The very real threat of a no deal Brexit magnifies the uncertainty emerging from Brexit, making it impossible to put definitive plans in place. Instead the approach has to be around flexibility and agility. This enables both business and policy to react to what will be quickly emerging issues.

There are various forms that a no deal Brexit could take, but would likely fall between two goalposts – full WTO or Unilateral Liberalisation. In both of these scenarios, the UK would face tariffs on exports of wheat, barley and oats. For wheat and barley, to secure trade into the EU, we would need to compete for quota with other third countries, and pay €12/t and €16/t respectfully for wheat and barley. Outside of these quotas, tariffs shoot up to €95/t and €93/t - this would rule out trade to the EU. Typically, these quotas aren’t fully utilised, but there are years where they do become exhausted.

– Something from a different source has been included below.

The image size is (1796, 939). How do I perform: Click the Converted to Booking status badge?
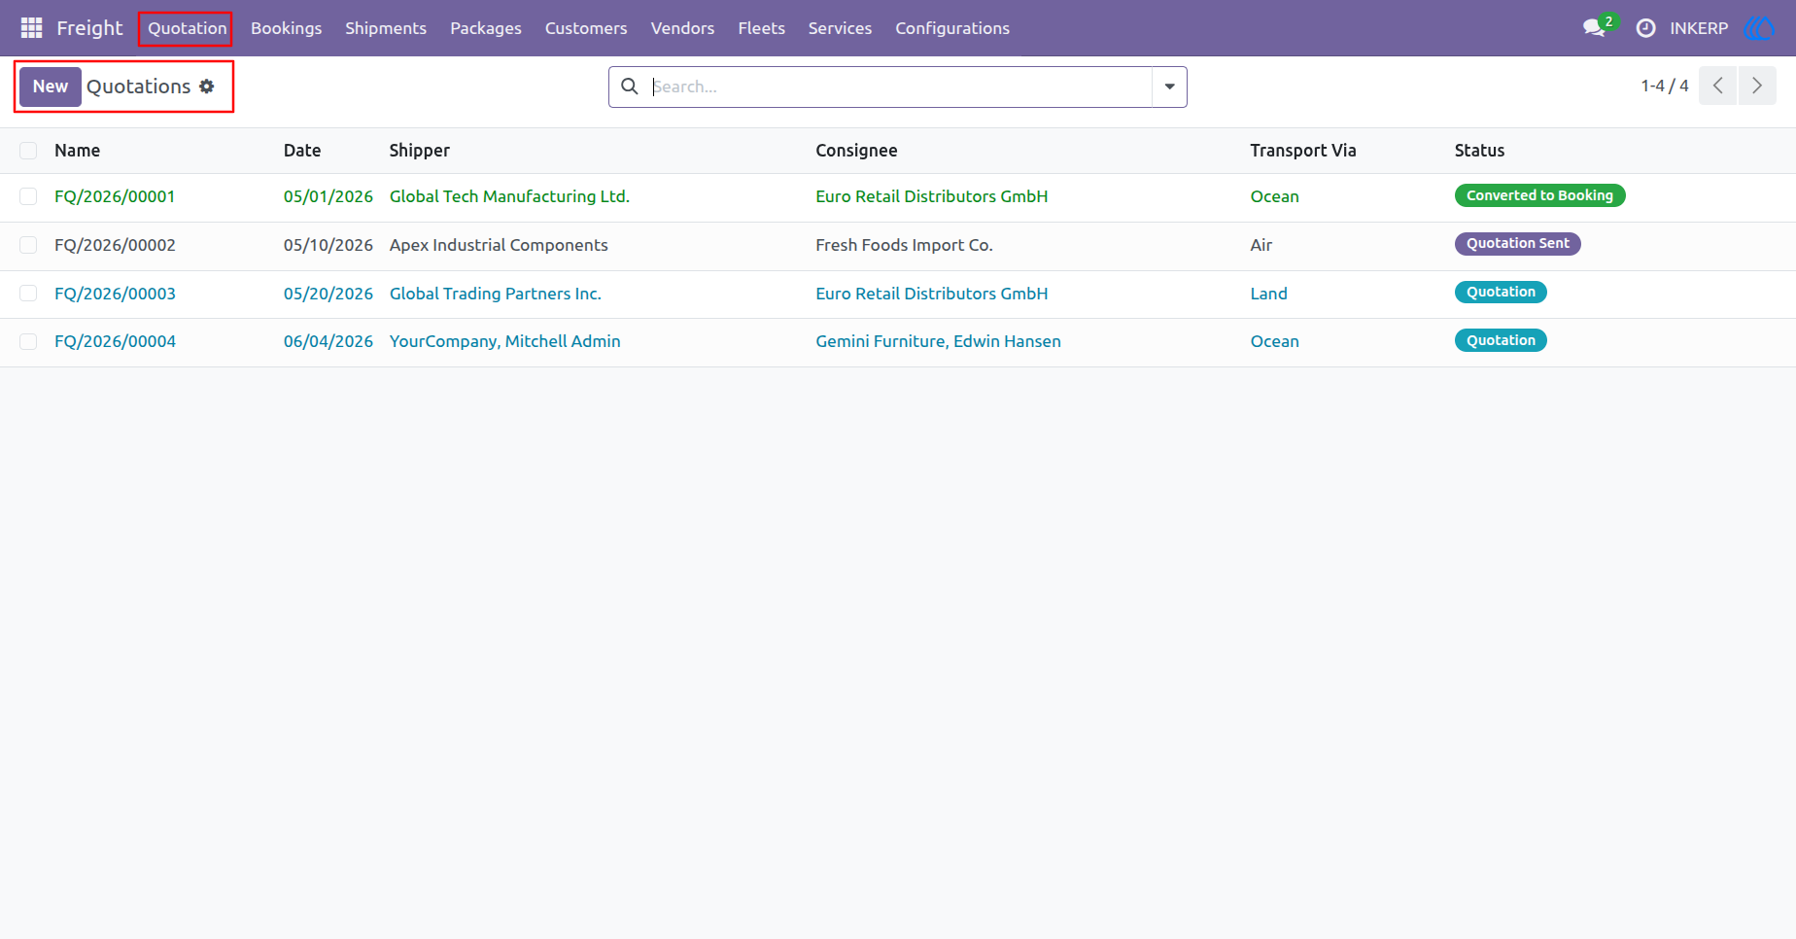tap(1539, 195)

For wheat, after three seasons of being a net-importer, there is a risk that 2019/20 would require a higher level of exports. AHDB forecasts point to a higher wheat area for harvest 2019. This combined with a return to more normal yields and poor ethanol demand would force the surplus to grow. Barley is a little more definitive, but just as concerning as we should be expected to remain firm exporters as we have in recent years.

Based on typical production levels and a market needing to export, tariffs on exports to the EU could cost the UK arable sector more than £300 Million.

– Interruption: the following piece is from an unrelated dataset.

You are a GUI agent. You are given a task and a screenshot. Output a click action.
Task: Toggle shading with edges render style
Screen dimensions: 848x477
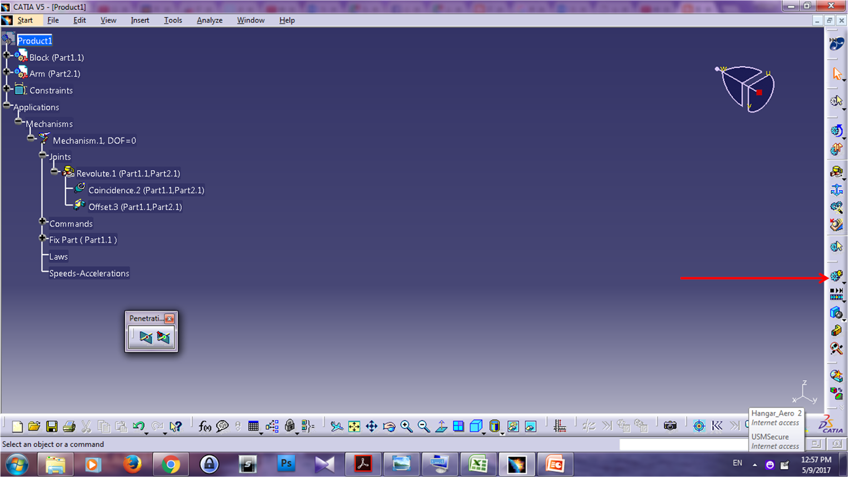(x=496, y=426)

Some of this could be offset by reciprocal tariffs on the wheat that the UK imports, but assuming this would happen, would be dangerous. The extreme Unilateral Liberalisation scenario would see the UK paying export tariffs, but not implementing import equivalents. This would have consequences for the arable sector through direct import competition, but also indirectly given the implications for the livestock sector.

From a policy perspective, Unilateral Liberalisation contradicts the high regulatory baseline imposed upon the domestic farming industry. Essentially, an undermining of the baseline by imports and exporting the environmental footprint out of sight and control of the UK.

As the risk of no deal becomes greater, and if indeed it becomes reality, it will be critical that policy makers are aware of the ongoing market situation to understand if we’ll have a wheat surplus, for example, and what measures will be needed to underpin farm businesses.

It is unlikely that hard market interventions of the past will be either deliverable in the time available or politically acceptable at the WTO level. Instead, allowing the market to function whilst supporting farmers over tariff walls, which are a political issue, will be the likely path.

The timing of a no deal Brexit, coincides with the crop growing season. As such, there is concern about the flow of key inputs onto farm. This is as much about helping imported products navigate what could be a chaotic border as it is the specific policy. Relying on last minute ordering and delivery both risk key crop application timings being missed. Instead, planning needs as much as possible and ongoing dialogue with multiple suppliers is advised.

From a grain marketing point of view, cash flow planning will be key to avoid being a forced spot selling in either the no deal aftermath or the longer term.